The covid-19 pandemic and the quarantines, travel restrictions and business closings imposed to combat it have hammered global manufacturers, disrupting their access to supplies and crushing demand for their products.

But the impact of the outbreak is falling even harder on service businesses such as restaurants and hotels.

"Manufacturing is not, for the most part, in the very front line of the virus hit, but nonetheless large swathes of the sector are vulnerable as consumers cut back on spending on goods, especially big-ticket items like cars and trucks," Ian Shephardson, chief economist at Pantheon Macroeconomics, wrote in a research report, adding that "while this headline [institute] reading is a pleasant-looking surprise, don't be fooled."

Ten of 18 U.S. industries surveyed reported growth in March, but six contracted, led by energy companies, coal producers and textile mills.

The gauge of manufacturer inventories, the final component that is used to calculate the overall institute index, was little changed and still contracting.

The group's gauge of prices slumped to a more than four-year low, partly reflecting a plunge in the cost of crude oil amid both a price war between Russia and Saudi Arabia and weaker demand.

The drop in the factory purchasing managers' index was preceded by other, more-dismal regional reports. The Federal Reserve banks of Dallas, New York, Philadelphia and Kansas City all reported record monthly declines in their manufacturing gauges.

Already weakened by President Donald Trump's trade war with China, manufacturers around the world are reeling from covid-19 and its economic fallout.

Manufacturing in the Philippines dropped to the lowest level on record as authorities locked down Luzon, the country's biggest and most populous island, to combat covid-19.

JPMorgan also reported that Italy, the Czech Republic and Vietnam registered especially deep manufacturing contractions last month.

In the euro area, manufacturing shrank in Germany, France and Italy, the region's three largest economies.

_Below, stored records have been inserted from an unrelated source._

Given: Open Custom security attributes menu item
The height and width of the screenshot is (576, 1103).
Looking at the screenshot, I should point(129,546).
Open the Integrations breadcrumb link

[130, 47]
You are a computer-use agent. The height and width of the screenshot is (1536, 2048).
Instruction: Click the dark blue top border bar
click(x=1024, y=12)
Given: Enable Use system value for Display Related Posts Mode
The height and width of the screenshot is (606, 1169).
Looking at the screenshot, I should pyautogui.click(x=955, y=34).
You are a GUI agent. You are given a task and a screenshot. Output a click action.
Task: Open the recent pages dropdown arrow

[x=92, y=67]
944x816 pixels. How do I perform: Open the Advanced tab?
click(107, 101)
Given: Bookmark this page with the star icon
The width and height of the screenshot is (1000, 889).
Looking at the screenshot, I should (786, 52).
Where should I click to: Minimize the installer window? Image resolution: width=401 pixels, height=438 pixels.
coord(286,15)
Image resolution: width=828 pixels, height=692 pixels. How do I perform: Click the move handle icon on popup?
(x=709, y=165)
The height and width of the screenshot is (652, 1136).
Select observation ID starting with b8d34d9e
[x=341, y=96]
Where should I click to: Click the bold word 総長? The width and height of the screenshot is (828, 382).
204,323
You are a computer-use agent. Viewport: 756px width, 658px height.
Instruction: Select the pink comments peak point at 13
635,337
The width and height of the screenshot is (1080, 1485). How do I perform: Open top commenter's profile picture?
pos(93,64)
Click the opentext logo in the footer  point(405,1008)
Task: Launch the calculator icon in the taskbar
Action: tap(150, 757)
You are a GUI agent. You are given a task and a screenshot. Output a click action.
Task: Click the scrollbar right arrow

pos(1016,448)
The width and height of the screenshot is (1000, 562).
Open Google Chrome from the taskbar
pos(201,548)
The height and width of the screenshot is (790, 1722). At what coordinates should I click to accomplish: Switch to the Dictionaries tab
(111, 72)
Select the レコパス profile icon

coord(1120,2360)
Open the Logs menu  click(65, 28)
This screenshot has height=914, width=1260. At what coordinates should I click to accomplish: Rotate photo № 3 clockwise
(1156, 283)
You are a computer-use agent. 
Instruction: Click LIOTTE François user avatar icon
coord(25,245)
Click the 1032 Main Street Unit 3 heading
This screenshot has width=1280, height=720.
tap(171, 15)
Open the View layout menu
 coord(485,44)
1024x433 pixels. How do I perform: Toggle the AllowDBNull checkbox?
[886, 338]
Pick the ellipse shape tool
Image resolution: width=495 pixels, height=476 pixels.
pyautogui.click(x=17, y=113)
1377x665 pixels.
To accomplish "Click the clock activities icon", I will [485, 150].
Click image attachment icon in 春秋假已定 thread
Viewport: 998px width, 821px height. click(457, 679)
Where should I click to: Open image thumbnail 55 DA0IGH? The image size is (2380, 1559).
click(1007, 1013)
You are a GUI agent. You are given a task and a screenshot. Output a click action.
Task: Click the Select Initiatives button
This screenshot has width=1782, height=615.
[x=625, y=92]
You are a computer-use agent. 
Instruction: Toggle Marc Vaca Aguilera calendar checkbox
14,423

Italy's index of output dropped to the weakest since the series began in June 1997. The United Kingdom also reported a sharp drop in factory output and employment.

"The concern is that we are still some way off peak decline for manufacturing," said Chris Williamson, chief business economist at IHS Markit. "Company closures, lockdowns and rising unemployment are likely to have an unprecedented impact on expenditure around the world, crushing demand for a wide array of products."

Information for this article was contributed by Paul Wiseman of The Associated Press and by Vince Golle, Michelle Jamrisko, Enda Curran and Piotr Skolimowski of Bloomberg News.

photo

A volunteer sews elastic into a medical mask Monday at the Tara Grinna Swimwear factory in Conway, S.C. The factory has converted from making custom swimsuits to sewing elastic into N95 masks. Orders to U.S. factories contracted in March at the quickest pace in 11 years. (AP/The Sun News/Jason Lee)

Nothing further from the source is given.